Results from a small retrospective study indicate that treatment with tolvaptan increases sodium concentrations and excretion rhythm without significantly affecting kidney function in patients with refractory hyponatremia and dcompensated heart failure.
In “Efficacy of Tolvaptan in Patients Hospitalized for Heart Failure with Refractory Hyponatremia: Clinical Experience in Daily Practice,” published in Revista Espanola de Cardiologia, researchers reported the results of a retrospective study of 30 patients admitted to the hospital with persistent symptoms of heart failure (HF) and hyponatremia (serum sodium of < 135 mEq/L) that was refractory to treatment (fluid intake restriction and/or hypertonic saline) who were treated with tolvaptan.
Patients’ sodium and potassium levels, creatinine concentration, glomerular filtration rate, weight, and excretion rhythm were measured at 24 hours and 48 hours following treatment with tolvaptan. Ninety percent of patients received an initial daily tolvaptan dose of 15 mg; the other 10% were started at 30 mg/day. Mean serum sodium level for the cohort was 129 mEq/L (±3 mEq/L) at baseline.
The authors reported that mean sodium level had increased to 134 mEq/L (±3 mEq/L) 24 hours after tolvaptan treatment and 135 mEq/L (±3 mEq/L) at 48 hours post-treatment, although “No significant changes were observed in potassium concentrations after the drug was administered.”
Patients with moderate-to-severe hyponatremia (sodium level <130 mEq/L) showed “a larger post-treatment increase in natremia and excretion rhythm than those who presented mild hyponatremia.” These results were “similar in patients with ventricular dysfunction or HF with preserved systolic function.”
Patients experienced “significantly increased” diuresis 24 hours after treatment, from a mean of 80 mL/hour (±45 mL/hour) to 138 mL/hour (±60 mL/hour). This effect was maintained at 48 hours (136 mL/hour [±64 mL/hour]). This was accompanied by a significant decrease in patient weight by 48 hours post-treatment.

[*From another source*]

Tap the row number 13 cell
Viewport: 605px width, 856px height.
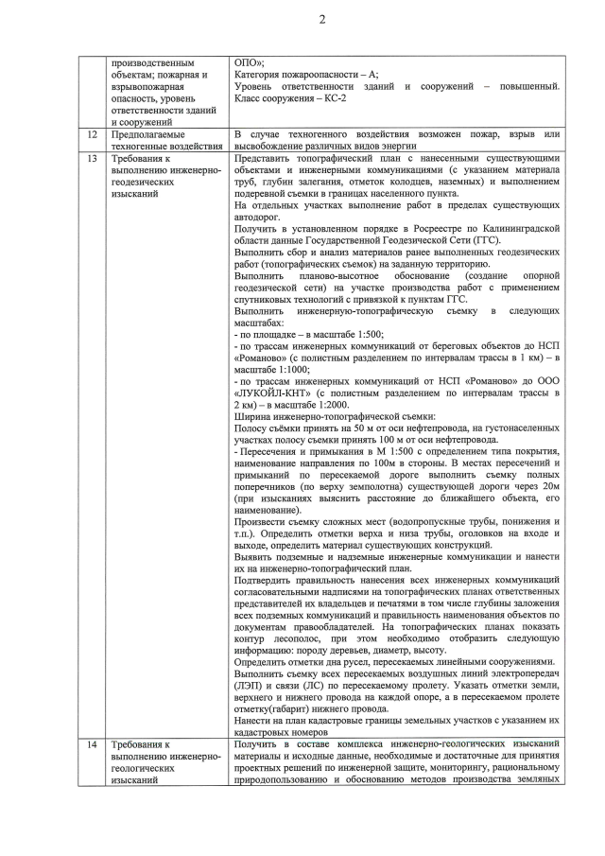tap(92, 158)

Tolvaptan treatment was not accompanied by significant changes in creatinine concentration or glomerular filtration rate (as measured by the Modification of Diet in Renal Disease equation).
Investigators observed “a significant relationship between natremia and in-hospital mortality” in patients with heart failure, along with “an increase in readmissions and long-term morbidity and mortality.”
Based on these results, the authors concluded that “tolvaptan administration in unselected patients with decompensated HF and symptomatic refractory hyponatremia significantly increases sodium concentrations and excretion rhythm without significantly affecting kidney function.”